PHP开发中的数据类型 ( 第3篇 ) :Heaps
参考自: http://www.sitepoint.com/data-structures-3/ (Published July 22, 2013)
heaps 大概翻译成垛比较好吧,意思是许多、一堆(但不是stack的堆),heaps有几种类型,这里介绍一种叫做 binary maxheap : (binary:因为只有且必须有两个子节点、maxheap:因为任何父节点都比子节点的值大)。所以我的理解是它很像Tree,但是相比Tree而言,还有既定的顺序等。
- 新建,即新建一个heap
- isEmpty,即检查是否heap为空
- insert,即向heap添加一个项目
- extract,即从heap中移除最顶端的那个项目
下面的代码实现了一个heap:
class BinaryHeap
{
protected $heap;
public function __construct() {
$this->heap = array();
}
public function isEmpty() {
return empty($this->heap);
}
public function count() {
// returns the heapsize
return count($this->heap) - 1;
}
public function extract() {
if ($this->isEmpty()) {
throw new RunTimeException('Heap is empty');
}
// extract the root item
$root = array_shift($this->heap);
if (!$this->isEmpty()) {
// move last item into the root so the heap is
// no longer disjointed
$last = array_pop($this->heap);
array_unshift($this->heap, $last);
// transform semiheap to heap
$this->adjust(0);
}
return $root;
}
public function compare($item1, $item2) {
if ($item1 === $item2) {
return 0;
}
// reverse the comparison to change to a MinHeap!
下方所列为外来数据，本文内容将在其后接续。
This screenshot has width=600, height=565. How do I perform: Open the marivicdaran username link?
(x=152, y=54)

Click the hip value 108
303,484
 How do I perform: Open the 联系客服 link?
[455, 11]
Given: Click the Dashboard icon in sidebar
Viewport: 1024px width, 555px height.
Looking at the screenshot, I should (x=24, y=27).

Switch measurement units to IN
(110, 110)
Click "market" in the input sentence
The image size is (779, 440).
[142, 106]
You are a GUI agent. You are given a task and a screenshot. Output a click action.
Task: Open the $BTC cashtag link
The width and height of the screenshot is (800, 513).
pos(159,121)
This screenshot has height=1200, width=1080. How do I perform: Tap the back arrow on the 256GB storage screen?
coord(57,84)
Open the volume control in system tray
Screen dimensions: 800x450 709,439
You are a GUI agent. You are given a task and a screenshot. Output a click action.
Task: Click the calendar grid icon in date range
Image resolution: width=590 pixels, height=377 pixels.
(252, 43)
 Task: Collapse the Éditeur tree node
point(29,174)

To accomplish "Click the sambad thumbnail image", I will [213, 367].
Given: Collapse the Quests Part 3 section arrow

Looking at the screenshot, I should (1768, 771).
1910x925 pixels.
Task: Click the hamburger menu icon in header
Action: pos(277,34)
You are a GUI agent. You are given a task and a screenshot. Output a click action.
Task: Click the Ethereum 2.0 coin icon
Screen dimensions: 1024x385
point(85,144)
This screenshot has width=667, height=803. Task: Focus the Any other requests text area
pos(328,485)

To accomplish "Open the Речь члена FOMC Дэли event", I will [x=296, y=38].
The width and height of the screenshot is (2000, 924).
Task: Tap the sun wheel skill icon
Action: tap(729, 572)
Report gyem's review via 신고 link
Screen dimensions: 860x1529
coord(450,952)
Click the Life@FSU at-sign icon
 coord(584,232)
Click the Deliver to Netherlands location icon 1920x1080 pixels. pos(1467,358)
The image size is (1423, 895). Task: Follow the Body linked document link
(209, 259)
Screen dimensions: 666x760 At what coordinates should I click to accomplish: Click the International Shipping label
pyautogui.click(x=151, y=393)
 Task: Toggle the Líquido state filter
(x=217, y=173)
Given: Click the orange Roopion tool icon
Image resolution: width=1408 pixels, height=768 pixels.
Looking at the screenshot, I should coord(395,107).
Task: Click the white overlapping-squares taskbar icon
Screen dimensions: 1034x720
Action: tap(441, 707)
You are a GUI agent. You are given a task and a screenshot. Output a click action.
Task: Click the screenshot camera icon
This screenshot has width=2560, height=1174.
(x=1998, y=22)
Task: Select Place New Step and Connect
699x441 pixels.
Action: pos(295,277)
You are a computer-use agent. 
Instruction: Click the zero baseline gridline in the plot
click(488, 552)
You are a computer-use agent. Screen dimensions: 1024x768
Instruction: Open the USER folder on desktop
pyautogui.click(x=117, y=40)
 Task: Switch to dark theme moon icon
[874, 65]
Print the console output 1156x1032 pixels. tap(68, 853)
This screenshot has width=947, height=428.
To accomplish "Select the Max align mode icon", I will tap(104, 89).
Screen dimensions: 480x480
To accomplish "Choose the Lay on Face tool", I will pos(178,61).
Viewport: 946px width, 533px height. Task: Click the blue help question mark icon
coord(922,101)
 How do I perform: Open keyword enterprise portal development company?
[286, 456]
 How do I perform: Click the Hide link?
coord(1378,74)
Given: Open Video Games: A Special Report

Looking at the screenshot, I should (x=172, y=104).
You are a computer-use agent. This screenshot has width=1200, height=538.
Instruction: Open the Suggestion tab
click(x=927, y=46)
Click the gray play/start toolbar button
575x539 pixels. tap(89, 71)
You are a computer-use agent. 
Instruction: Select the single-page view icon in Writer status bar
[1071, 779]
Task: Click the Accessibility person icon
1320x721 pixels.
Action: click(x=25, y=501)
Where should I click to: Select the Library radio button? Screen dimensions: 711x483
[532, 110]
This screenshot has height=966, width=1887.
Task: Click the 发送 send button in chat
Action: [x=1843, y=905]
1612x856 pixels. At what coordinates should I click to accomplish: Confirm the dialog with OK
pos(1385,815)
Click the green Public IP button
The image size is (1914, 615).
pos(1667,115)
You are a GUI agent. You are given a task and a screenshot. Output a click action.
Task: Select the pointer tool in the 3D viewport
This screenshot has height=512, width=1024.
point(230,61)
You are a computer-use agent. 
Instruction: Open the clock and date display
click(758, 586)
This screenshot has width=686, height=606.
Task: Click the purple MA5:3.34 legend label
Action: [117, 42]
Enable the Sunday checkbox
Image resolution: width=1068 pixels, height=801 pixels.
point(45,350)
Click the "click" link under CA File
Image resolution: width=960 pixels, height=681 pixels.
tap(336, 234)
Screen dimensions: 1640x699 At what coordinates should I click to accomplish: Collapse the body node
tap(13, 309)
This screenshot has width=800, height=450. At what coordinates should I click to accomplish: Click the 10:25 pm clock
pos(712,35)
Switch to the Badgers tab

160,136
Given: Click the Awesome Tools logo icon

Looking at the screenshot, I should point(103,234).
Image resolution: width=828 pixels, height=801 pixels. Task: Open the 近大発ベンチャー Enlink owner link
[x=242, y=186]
return ($item1 > $item2 ? 1 : -1);
}
protected function isLeaf($node) {
// there will always be 2n + 1 nodes in the
// sub-heap
return ((2 * $node) + 1) > $this->count();
}
protected function adjust($root) {
// we've gone as far as we can down the tree if
// root is a leaf
if (!$this->isLeaf($root)) {
$left = (2 * $root) + 1; // left child
$right = (2 * $root) + 2; // right child
// if root is less than either of its children
$h = $this->heap;
if (
(isset($h[$left]) &&
$this->compare($h[$root], $h[$left]) < 0)
|| (isset($h[$right]) &&
$this->compare($h[$root], $h[$right]) < 0)
) {
// find the larger child
if (isset($h[$left]) && isset($h[$right])) {
$j = ($this->compare($h[$left], $h[$right]) >= 0)
? $left : $right;
}
else if (isset($h[$left])) {
$j = $left; // left child only
}
else {
$j = $right; // right child only
}
// swap places with root
list($this->heap[$root], $this->heap[$j]) =
array($this->heap[$j], $this->heap[$root]);
// recursively adjust semiheap rooted at new
// node j
$this->adjust($j);
}
}
}
public function insert($item) {
// insert new items at the bottom of the heap
$this->heap[] = $item;
// trickle up to the correct location
$place = $this->count();
$parent = floor($place / 2);
// while not at root and greater than parent
while (
$place > 0 && $this->compare(
$this->heap[$place], $this->heap[$parent]) >= 0
) {
// swap places
list($this->heap[$place], $this->heap[$parent]) =
array($this->heap[$parent], $this->heap[$place]);
$place = $parent;
$parent = floor($place / 2);
}
}
}
向结构中插入一些数据:
$heap = new BinaryHeap(); $heap->insert(19); $heap->insert(36); $heap->insert(54); $heap->insert(100); $heap->insert(17); $heap->insert(3); $heap->insert(25); $heap->insert(1); $heap->insert(67); $heap->insert(2); $heap->insert(7);
把heap打印出来的结果是下面这样的,完全没有任何规律:
Array
(
[0] => 100
[1] => 67
[2] => 54
[3] => 36
[4] => 19
[5] => 7
[6] => 25
[7] => 1
[8] => 17
[9] => 2
[10] => 3
)
但是如果把项目extract操作一下,就按照顺序排列了:
while (!$heap->isEmpty()) {
echo $heap->extract() . "n";
}
100 67 54 36 25 19 17 7 3 2 1
PHP内置的heap: SplMaxHeap and SplMinHeap
class MyHeap extends SplMaxHeap
{
public function compare($item1, $item2) {
return (int) $item1 - $item2;
}
}
PHP内置的heap: SplPriorityQueue
class PriQueue extends SplPriorityQueue
{
public function compare($p1, $p2) {
if ($p1 === $p2) return 0;
// in ascending order of priority, a lower value
// means higher priority
return ($p1 < $p2) ? 1 : -1;
}
}
$pq = new PriQueue();
$pq->insert('A', 4);
$pq->insert('B', 3);
$pq->insert('C', 5);
$pq->insert('D', 8);
$pq->insert('E', 2);
$pq->insert('F', 7);
$pq->insert('G', 1);
$pq->insert('H', 6);
$pq->insert('I', 0);
while ($pq->valid()) {
print_r($pq->current());
echo "n";
$pq->next();
}
结果:
I G E B A C H F D
// extract just the priority $pq->setExtractFlags(SplPriorityQueue::EXTR_PRIORITY); // extract both data and priority (returns an associative // array for each element) $pq->setExtractFlags(SplPriorityQueue::EXTR_BOTH);
EOF